Dowling v Chicago Options Associates, Inc
In 2007, the company was the subject of a decision in a lawsuit before the Illinois Supreme Court[20][21] when a creditor argued that it was owed monies from the defendants after judgments were obtained against them.[21] The court ruled against the creditor and in favor of the law firm, stating that the retainer owed to the firm took precedence.[21][22] In Dowling v Chicago Options Associates, Inc, the Illinois Supreme Court ruled that preemptive retainers used by attorneys were acceptable arrangements with clients.[20][23][24]
The original case was between plaintiff Brian Dowling and defendants Chicago Options Associates and Michael E. Davis,[25] in which Dowling won a judgement of $817,830.45 from the defendants.[25] After the court entered its judgement against him, Davis then tried to shield his assets from the plaintiff[25] using his attorney-client relationship with the law firm of DLA Piper to assist him in buying a home in Florida.[25] As part of this arrangement, Davis transferred funds into a trust account controlled by DLA Piper.[25] At that time, as stated in the contract between DLA Piper and Davis, the law firm was allocated $100,000 of those funds as its retainer;[25] the funds were used to pay day-to-day company expenses.[25]
When Dowling's attorneys learned about the retainer to DLA Piper they asked the court to order the return of the retainer to the plaintiff,[25] and the circuit court ruled in favor of Dowling.[25] On appeal, the decision was upheld.[25] The Illinois Supreme Court reversed the circuit-court decision, ruling that the retainer was the property of DLA Piper and not Dowling.[25]
Both the Illinois State Bar Association and Chicago Bar Association filed amicus curiae briefs in the case favoring the law firm's position.[20][26] The case dealt with the concept of an advance payment retainer, a fee given to an attorney for later services to a client.[20] An advance payment retainer became part of an attorney's assets as soon as it was paid, regardless of subsequent events.[27] More common types of retainer defined by the court included the classic retainer (also known as a true retainer)[28] and the security retainer.[20][29] A classic retainer was described by the court as one used in an attorney-client relationship for a set length of time or a particular purpose.
The case became a parameter for defining retainers in Illinois.[33][34][35] The Illinois Bar Journal observed in 2009, "The starting point for any discussion of getting paid for work in the private practice of law is retainer fees.
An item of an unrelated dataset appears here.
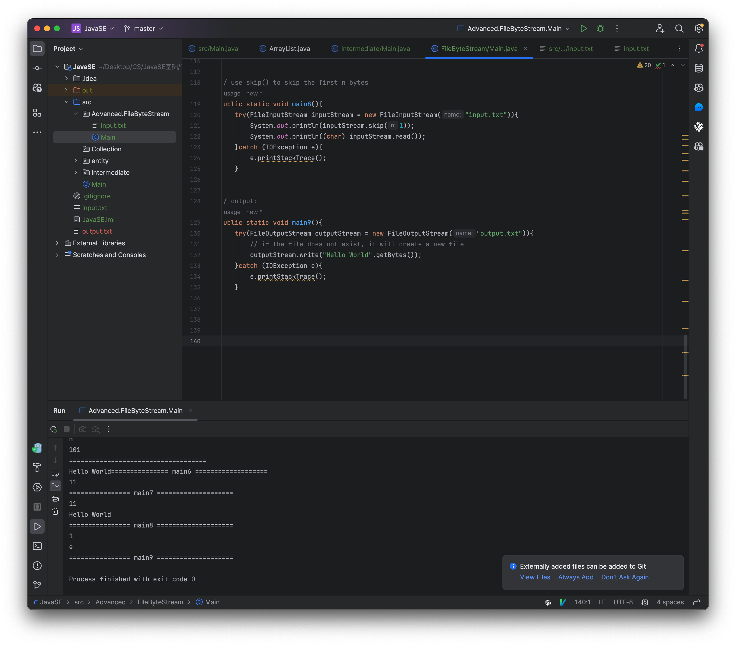Disable scroll-to-end in the console
Image resolution: width=736 pixels, height=646 pixels.
click(x=55, y=486)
In Dowling v Chicago Options Associates, Inc ... the supreme court identified three types of lawyer retainer fees that are permissible in this state ..." and referred to the legal descriptions as "Dowling fee classifications".[33]
On July 1, 2009, the Illinois Supreme Court codified the definitions set forth in the case as a rule applicable to the practice of law in the state;[36] known as Rule 1.15(c),[37] it came into practice on January 1, 2010.[38] The Illinois Bar Journal noted, "Paragraph (c) of the rule reflects the recent supreme court decision in Dowling v Chicago Options Associates, Inc (4) and describes in detail the so-called advance payment retainer recognized in Dowling."[36]